- Work to complete:
Each line below needs to be duplicated without alteration.
--- Information shown Enclosed Below ---
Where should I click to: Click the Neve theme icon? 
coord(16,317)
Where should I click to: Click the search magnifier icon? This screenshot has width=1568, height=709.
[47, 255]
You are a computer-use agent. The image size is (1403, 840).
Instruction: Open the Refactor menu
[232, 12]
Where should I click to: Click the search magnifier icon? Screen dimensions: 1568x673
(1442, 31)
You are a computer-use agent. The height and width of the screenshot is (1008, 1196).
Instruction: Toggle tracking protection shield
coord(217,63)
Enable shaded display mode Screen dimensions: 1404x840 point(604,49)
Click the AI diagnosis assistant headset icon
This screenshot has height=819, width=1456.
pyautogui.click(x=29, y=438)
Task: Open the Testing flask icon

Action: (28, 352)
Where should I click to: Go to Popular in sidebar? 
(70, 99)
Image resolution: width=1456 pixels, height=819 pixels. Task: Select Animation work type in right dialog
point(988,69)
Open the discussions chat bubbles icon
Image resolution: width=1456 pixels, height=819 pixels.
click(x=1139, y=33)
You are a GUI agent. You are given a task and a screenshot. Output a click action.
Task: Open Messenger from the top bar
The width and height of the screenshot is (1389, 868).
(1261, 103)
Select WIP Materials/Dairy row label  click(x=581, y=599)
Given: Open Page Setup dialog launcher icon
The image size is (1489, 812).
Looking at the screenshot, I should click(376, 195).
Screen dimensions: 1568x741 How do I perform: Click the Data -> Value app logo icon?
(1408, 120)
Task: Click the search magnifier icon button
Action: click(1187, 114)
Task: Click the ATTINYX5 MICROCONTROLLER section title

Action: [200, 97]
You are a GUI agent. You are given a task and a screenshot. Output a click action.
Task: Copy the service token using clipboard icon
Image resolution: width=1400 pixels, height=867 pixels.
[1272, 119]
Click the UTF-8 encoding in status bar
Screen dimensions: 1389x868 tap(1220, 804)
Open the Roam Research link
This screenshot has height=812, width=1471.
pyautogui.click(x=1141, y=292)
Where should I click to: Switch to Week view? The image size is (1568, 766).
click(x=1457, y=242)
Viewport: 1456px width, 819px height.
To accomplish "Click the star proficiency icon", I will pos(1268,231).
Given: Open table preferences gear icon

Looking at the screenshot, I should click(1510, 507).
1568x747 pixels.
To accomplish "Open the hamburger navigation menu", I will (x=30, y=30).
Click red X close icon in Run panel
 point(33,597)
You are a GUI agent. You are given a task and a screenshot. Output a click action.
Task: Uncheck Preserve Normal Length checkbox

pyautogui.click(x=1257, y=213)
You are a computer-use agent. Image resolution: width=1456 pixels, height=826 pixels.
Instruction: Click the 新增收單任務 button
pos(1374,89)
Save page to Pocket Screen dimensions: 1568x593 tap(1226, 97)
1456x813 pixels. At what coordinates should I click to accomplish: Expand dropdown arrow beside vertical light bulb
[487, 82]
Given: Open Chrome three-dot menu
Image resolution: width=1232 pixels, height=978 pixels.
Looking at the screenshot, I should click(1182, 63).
--- End of Enclosed Information shown ---
- Problem solution:
Where should I click to: Click the Neve theme icon? 
coord(16,317)
Where should I click to: Click the search magnifier icon? This screenshot has width=1568, height=709.
[47, 255]
You are a computer-use agent. The image size is (1403, 840).
Instruction: Open the Refactor menu
[232, 12]
Where should I click to: Click the search magnifier icon? Screen dimensions: 1568x673
(1442, 31)
You are a computer-use agent. The height and width of the screenshot is (1008, 1196).
Instruction: Toggle tracking protection shield
coord(217,63)
Enable shaded display mode Screen dimensions: 1404x840 point(604,49)
Click the AI diagnosis assistant headset icon
This screenshot has height=819, width=1456.
pyautogui.click(x=29, y=438)
Task: Open the Testing flask icon

Action: (28, 352)
Where should I click to: Go to Popular in sidebar? 
(70, 99)
Image resolution: width=1456 pixels, height=819 pixels. Task: Select Animation work type in right dialog
point(988,69)
Open the discussions chat bubbles icon
Image resolution: width=1456 pixels, height=819 pixels.
click(x=1139, y=33)
You are a GUI agent. You are given a task and a screenshot. Output a click action.
Task: Open Messenger from the top bar
The width and height of the screenshot is (1389, 868).
(1261, 103)
Select WIP Materials/Dairy row label  click(x=581, y=599)
Given: Open Page Setup dialog launcher icon
The image size is (1489, 812).
Looking at the screenshot, I should click(376, 195).
Screen dimensions: 1568x741 How do I perform: Click the Data -> Value app logo icon?
(1408, 120)
Task: Click the search magnifier icon button
Action: click(1187, 114)
Task: Click the ATTINYX5 MICROCONTROLLER section title

Action: [200, 97]
You are a GUI agent. You are given a task and a screenshot. Output a click action.
Task: Copy the service token using clipboard icon
Image resolution: width=1400 pixels, height=867 pixels.
[1272, 119]
Click the UTF-8 encoding in status bar
Screen dimensions: 1389x868 tap(1220, 804)
Open the Roam Research link
This screenshot has height=812, width=1471.
pyautogui.click(x=1141, y=292)
Where should I click to: Switch to Week view? The image size is (1568, 766).
click(x=1457, y=242)
Viewport: 1456px width, 819px height.
To accomplish "Click the star proficiency icon", I will pos(1268,231).
Given: Open table preferences gear icon

Looking at the screenshot, I should click(1510, 507).
1568x747 pixels.
To accomplish "Open the hamburger navigation menu", I will (x=30, y=30).
Click red X close icon in Run panel
 point(33,597)
You are a GUI agent. You are given a task and a screenshot. Output a click action.
Task: Uncheck Preserve Normal Length checkbox

pyautogui.click(x=1257, y=213)
You are a computer-use agent. Image resolution: width=1456 pixels, height=826 pixels.
Instruction: Click the 新增收單任務 button
pos(1374,89)
Save page to Pocket Screen dimensions: 1568x593 tap(1226, 97)
1456x813 pixels. At what coordinates should I click to accomplish: Expand dropdown arrow beside vertical light bulb
[487, 82]
Given: Open Chrome three-dot menu
Image resolution: width=1232 pixels, height=978 pixels.
Looking at the screenshot, I should click(1182, 63).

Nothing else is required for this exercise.